Хорошо известно, что сразу же после «Стрельцов» художник «задумал» писать «Боярыню Морозову». «Но потом, чтобы отдохнуть, — как он говорил, — „Меншикова“ начал»[8].
И хотя в русской истории всегда стоят рядом oбpазы царя-реформатора и его любимца, ставшего из простолюдина всемогущим временщиком, тем не менее данная фактологическая канва служила для автора лишь формальным поводом. На наш взгляд, избранная последовательность в создании картин была все же продиктована той внутренней логикой, что заявила о себе уже в «Стрельцах» с их трагическим пафосом победы града над храмом.
Понятно, что замысел «Боярыни Морозовой» из времен церковного раскола с его эсхатологическим исступлением не вписывался в эту логику. При том, что у нас есть все основания рассматривать эти три картины, несмотря на их различие — и сюжетное, и временное, — именно как трилогию, и прежде всего благодаря их своеобразному тематическому единству. И в «Стрельцах», и в «Меншикове», и в «Морозовой» по-своему развивается событийная линия, по-своему выявляется истина страстей, но в своем образном ряду каждая из трех картин начинается с самой высокой точки их накала: с крушения идеалов, которыми жили и которым поклонялись его герои. Возможно, что эти идеалы не соизмеримы между собой, точно так же, как несоизмеримы эпохи, сформировавшие их. Но поскольку для каждой эпохи ее идеалы были не только смыслом, но и образом жизни народа, постольку Суриков, сохраняя художественный такт, не берет на себя роль судьи. Скорее наоборот, — именно здесь источник авторского сочувствия к своим «историческим типам», трагедия которых, персонифицированная в том или ином герое, оказывается всегда заключена в самом человеке: в его максимализме, «жадно-земной воле», увлечении собственным «стоянием в правде»[9], словом, гордыне.
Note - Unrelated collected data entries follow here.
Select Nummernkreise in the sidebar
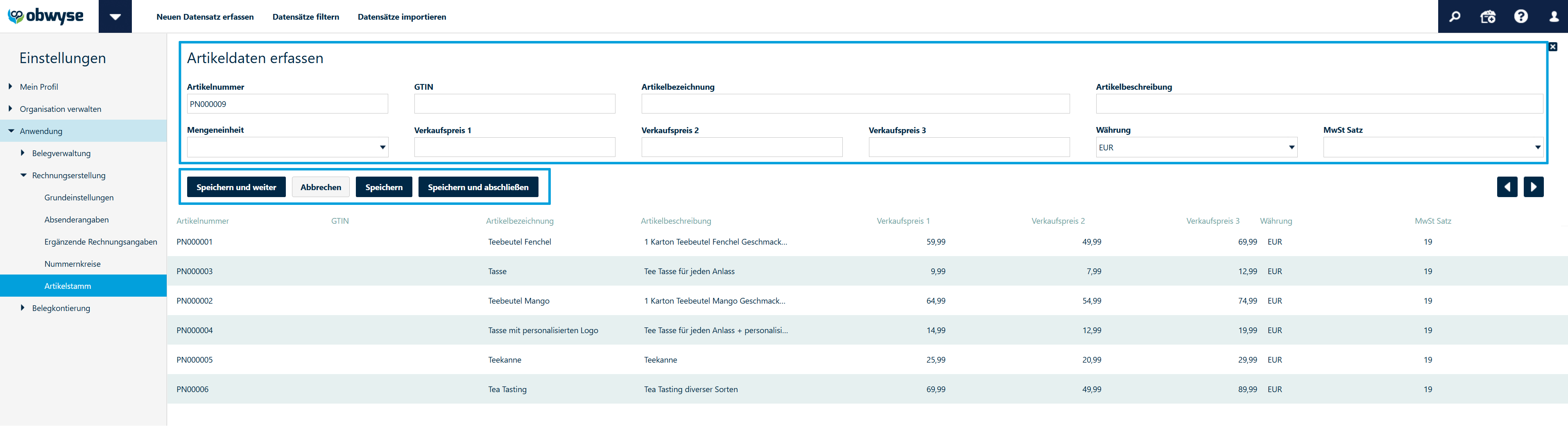 [x=72, y=264]
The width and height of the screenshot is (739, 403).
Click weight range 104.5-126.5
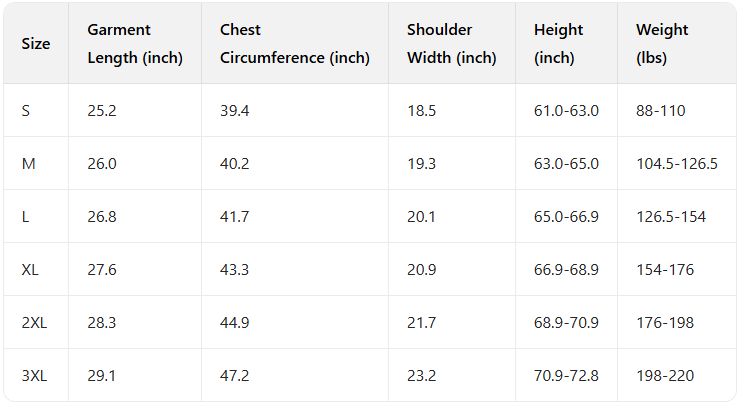click(677, 163)
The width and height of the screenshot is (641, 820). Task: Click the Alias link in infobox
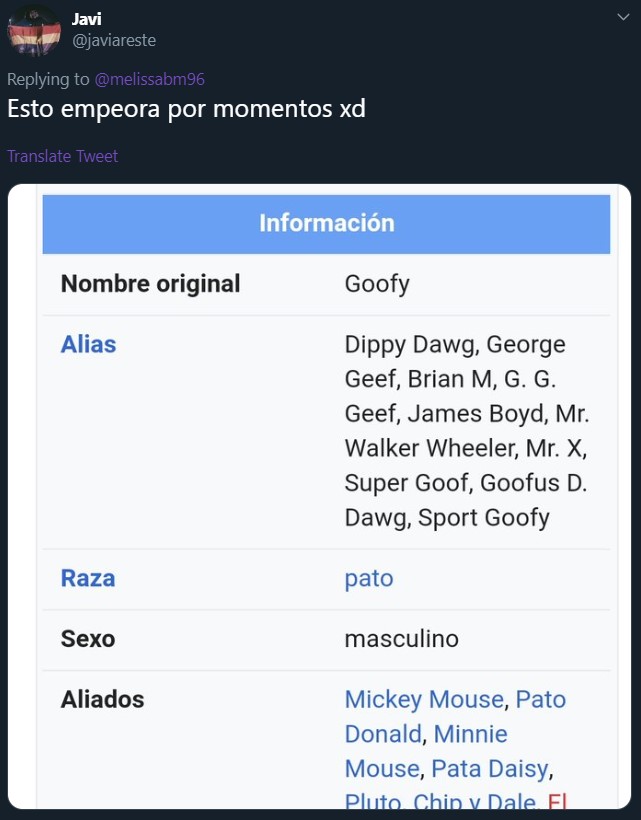pos(88,345)
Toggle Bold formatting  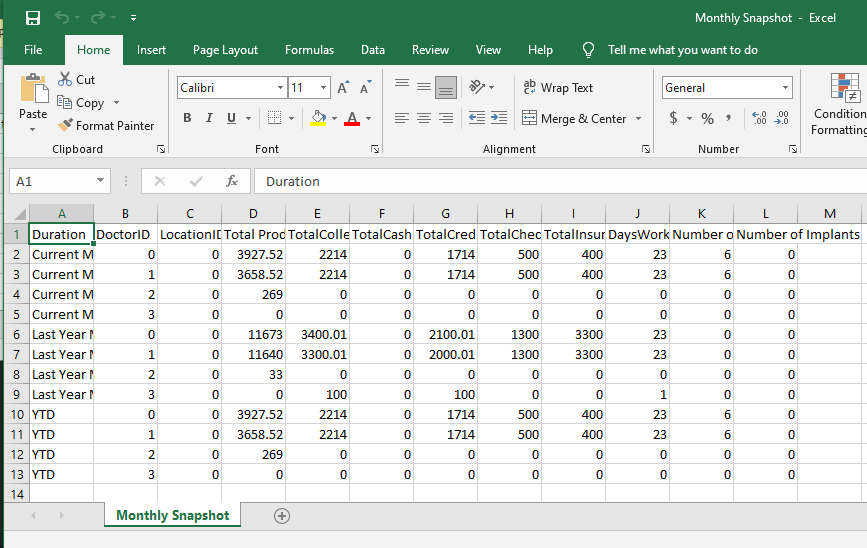[x=187, y=118]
Для Сурикова это то исходное положение, с которого начинается нравственный историзм его искусства.
Потому в картине «Меншиков в Березове» художника, как мы уже говорили, меньше всего интересуют исторические обстоятельства жизни бывшего временщика, которого накрыло, погребя всё без остатка, мощной волной житейского моря. Его необъятные просторы, подводные течения, бури и штормы, составляя родную стихию, еще недавно казались подчиненными твердой руке и сильной воле. По их произволу вершился — и им, Меншиковым, тоже — новый миропорядок, принесший с собой кардинальную смену идеологических приоритетов.
Власть земного начала, абсолютизируясь в человеке, в поклонении его разуму, обусловила самовыявление, самореализацию и в конечном счете самоутверждение человека, положившего эту самость в основу классицистического понимания «духа». Его сакральная сущность — воля Божья, Высший Разум, религиозное чувство — была изъята и предана просветительской анафеме, но сами понятия при этом остались. Только теперь, очищенные от сакрального смысла, они получили новое, гуманистическое содержание: воля, разум, чувство человека, который заполнил собою понятие «дух», низвергнув его, таким образом, с горы.
В этом отношении Суриков в своем определении необычайно точен. Если его «Стрельцы» преисполнены авторского провидения начала пути, то «Меншиков в Березове» — его не менее пророческий итог.
«Для русского художника, — писал Иван Ильин, — в искусстве существенно не удовольствие, не развлечение и даже не просто украшение жизни, но постижение сущности, проникновение в мудрость и водительное служение <…> Служение — не имеющее непосредственно никого в виду, но обращенное к своему народу уже в силу одного того, что оно творится духовно-нравственным актом русского национального строения»[10]. Это «национальное строение» и определяет самый смысл, природу и стихию искусства Сурикова. Уже его современники отмечали в нем талант поэтического постижения духа времени, идущее не столько от изучения, сколько от «ощущения эпохи» (Врангель), их поражало умение мастера «в непостоянстве текущей жизни видеть образы, отстоявшиеся веками», а главное — его способность «творчески выразить глубочайшую красоту народной души»[11]. И уже тогда все это воспринималось как дар пророческий, данный ему свыше, «и время-то его любимое — зима или поздняя осень, и краски его густые, как руда, а темы — страдание, подвиг, молитва»[12].